-- Data to process start --

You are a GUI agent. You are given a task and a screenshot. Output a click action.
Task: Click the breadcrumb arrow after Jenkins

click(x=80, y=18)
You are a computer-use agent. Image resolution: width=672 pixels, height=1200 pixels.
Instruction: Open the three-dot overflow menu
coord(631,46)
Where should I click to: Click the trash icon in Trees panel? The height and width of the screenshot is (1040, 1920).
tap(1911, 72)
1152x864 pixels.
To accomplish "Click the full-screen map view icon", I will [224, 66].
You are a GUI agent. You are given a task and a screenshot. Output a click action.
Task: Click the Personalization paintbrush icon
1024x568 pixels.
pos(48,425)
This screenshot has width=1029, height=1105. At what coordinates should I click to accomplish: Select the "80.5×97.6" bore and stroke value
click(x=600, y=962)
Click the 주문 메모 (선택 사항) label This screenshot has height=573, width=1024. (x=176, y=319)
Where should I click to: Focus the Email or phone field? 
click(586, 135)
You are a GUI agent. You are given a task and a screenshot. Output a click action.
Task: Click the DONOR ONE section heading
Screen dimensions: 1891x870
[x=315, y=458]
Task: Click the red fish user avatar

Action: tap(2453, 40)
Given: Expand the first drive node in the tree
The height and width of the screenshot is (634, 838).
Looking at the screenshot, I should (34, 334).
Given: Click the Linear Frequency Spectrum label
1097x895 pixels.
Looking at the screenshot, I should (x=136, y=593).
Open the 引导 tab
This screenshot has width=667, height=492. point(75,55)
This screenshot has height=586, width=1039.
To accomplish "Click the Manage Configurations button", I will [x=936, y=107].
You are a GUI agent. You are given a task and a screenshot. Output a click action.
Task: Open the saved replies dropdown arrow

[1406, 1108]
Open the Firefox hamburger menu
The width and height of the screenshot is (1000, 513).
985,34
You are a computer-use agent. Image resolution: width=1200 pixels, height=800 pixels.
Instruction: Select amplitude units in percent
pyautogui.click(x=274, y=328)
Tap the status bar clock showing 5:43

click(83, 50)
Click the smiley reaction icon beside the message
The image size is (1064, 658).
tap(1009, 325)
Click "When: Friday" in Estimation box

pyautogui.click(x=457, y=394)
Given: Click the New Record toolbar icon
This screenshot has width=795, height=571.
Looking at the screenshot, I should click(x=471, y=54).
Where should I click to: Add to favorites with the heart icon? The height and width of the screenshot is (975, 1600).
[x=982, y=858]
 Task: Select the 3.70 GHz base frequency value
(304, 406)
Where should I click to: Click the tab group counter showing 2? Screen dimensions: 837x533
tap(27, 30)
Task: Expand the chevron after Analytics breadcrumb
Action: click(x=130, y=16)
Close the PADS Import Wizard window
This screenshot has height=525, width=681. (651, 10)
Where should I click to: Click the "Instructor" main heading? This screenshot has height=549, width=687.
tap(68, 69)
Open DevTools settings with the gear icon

-- Data to process end --

# Your instructions
Please turn the rows from the start through the line containing "coord(631,46)" into a numbered list, dropping any blank lines.

# Output of the task
1. You are a GUI agent. You are given a task and a screenshot. Output a click action.
2. Task: Click the breadcrumb arrow after Jenkins
3. click(x=80, y=18)
4. You are a computer-use agent. Image resolution: width=672 pixels, height=1200 pixels.
5. Instruction: Open the three-dot overflow menu
6. coord(631,46)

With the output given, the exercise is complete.